» Yazılı İstek 1
Kamu kıymetlerine ilişkin metne göre İtalyan hükümeti söz konusu bildiriyi hangi yıl yayınlamıştır?

» Verilen Metin
----

Eğer a) kamu kıymetlerin kapsamlı bir envanteri yapılabilirse, diğer bir deyişle bu kıymetlerinin tam kaydı yapılabilse, b) bu kıymetlerin taşıdıkları piyasa değerleri tam olarak tespit edilebilse, c) bu kıymetlerin topluma yükledikleri fırsat maliyetleri tespit edilen piyasa değerlerine dahil edilebilse ve d) kamu kurumları bu kıymetlerin verimli bir şekilde kullanımında serbest olabilseler, bu durumda kamu sektörünün verimliliğinin önemli ölçüde yükselmesi ve devlete ait kıymetler üzerinden sağlanan gelirlerin artması mümkün olabilecektir. Eğer böyle bir gelişim mümkün değilse ve bu kıymetlerin kamu sektöründe tutulması konusunda hiçbir haklı siyasi ve sosyal neden bulunmuyorsa, bu kıymetler özelleştirilmelidir.

İtalya, yukarıda sayılan hedeflerin yerine getirilmesi konusunda örnek bir ülkedir. İtalyan hükümeti 1985 yılında yukarıda sözü edilen hedeflerin bir bölümünü yerine getirmeye yönelik olarak bir bildiri yayınlamıştır. Bu bildiride esas olarak aşağıdaki beş hedef ön plana çıkarılmıştır:

1- Kamu mülkiyetindeki her taşınmazın tek tek tespiti ve tanımlanması.

2- Her kıymetin yeri, müştemilatı ve mevcut durumunun belirlenmesi.

3- Kıymetlerin değer tespiti ve sağlayabilecekleri getirinin tahminlenmesi.

4- Kıymetlerin en verimli potansiyel kullanım imkanlarının incelenmesi.

5- Kıymetlerin özel sektöre kiralanma veya satış imkanların araştırılması.

----

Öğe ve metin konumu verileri
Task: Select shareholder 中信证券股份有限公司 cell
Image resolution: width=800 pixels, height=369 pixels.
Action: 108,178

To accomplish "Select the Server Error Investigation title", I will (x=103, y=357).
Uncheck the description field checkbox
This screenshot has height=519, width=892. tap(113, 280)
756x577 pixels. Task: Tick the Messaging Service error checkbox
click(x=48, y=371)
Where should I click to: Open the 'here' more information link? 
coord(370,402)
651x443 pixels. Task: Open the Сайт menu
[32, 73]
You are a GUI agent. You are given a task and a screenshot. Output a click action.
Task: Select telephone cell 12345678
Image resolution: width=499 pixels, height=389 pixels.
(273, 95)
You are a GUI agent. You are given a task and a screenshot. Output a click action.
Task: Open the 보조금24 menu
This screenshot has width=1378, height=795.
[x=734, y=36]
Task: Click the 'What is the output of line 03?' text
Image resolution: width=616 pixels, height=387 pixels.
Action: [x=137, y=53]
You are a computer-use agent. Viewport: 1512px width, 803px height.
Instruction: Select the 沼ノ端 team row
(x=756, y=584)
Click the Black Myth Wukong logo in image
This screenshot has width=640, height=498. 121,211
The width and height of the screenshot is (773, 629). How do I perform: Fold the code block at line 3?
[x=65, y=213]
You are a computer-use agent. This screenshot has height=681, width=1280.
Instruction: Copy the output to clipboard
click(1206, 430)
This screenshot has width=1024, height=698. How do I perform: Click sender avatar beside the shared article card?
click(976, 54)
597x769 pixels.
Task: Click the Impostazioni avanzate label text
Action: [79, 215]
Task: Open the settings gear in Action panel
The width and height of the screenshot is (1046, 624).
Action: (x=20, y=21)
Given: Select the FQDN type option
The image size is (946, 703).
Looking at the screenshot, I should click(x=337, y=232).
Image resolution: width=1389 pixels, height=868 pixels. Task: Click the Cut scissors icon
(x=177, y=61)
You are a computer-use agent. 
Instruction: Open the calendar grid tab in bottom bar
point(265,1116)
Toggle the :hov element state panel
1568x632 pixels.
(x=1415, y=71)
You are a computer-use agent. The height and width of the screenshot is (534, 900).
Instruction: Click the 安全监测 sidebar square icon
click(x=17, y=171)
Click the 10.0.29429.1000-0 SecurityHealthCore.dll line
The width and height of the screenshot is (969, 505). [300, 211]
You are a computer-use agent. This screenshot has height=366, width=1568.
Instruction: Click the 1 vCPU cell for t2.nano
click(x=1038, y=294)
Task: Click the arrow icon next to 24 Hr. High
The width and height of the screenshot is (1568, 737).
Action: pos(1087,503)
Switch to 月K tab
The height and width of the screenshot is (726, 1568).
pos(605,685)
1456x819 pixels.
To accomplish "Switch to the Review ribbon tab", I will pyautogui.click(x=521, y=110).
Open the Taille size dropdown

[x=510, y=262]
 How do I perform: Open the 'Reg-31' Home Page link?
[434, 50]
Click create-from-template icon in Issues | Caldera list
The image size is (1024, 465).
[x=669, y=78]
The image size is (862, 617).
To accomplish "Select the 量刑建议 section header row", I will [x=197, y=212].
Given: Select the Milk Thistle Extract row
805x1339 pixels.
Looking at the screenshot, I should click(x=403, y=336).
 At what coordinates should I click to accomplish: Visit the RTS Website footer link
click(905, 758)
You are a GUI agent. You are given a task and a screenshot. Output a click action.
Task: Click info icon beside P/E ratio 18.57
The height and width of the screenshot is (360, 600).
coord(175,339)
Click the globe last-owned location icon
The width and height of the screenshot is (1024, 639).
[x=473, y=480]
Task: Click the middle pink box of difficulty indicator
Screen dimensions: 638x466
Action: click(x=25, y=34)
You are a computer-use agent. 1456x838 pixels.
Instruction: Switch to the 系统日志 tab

----

» Yazılı İstek 2
Kayıtlardaki satırları, "Given: Select the Milk Thistle Extract row" ifadesini içeren satırdan başlayarak yeniden yazınız; "click(905, 758)" ifadesini içeren satırdan sonra durunuz.

» Nihai Yanıt 1
1985 yılında.

» Nihai Yanıt 2
Given: Select the Milk Thistle Extract row
805x1339 pixels.
Looking at the screenshot, I should click(x=403, y=336).
 At what coordinates should I click to accomplish: Visit the RTS Website footer link
click(905, 758)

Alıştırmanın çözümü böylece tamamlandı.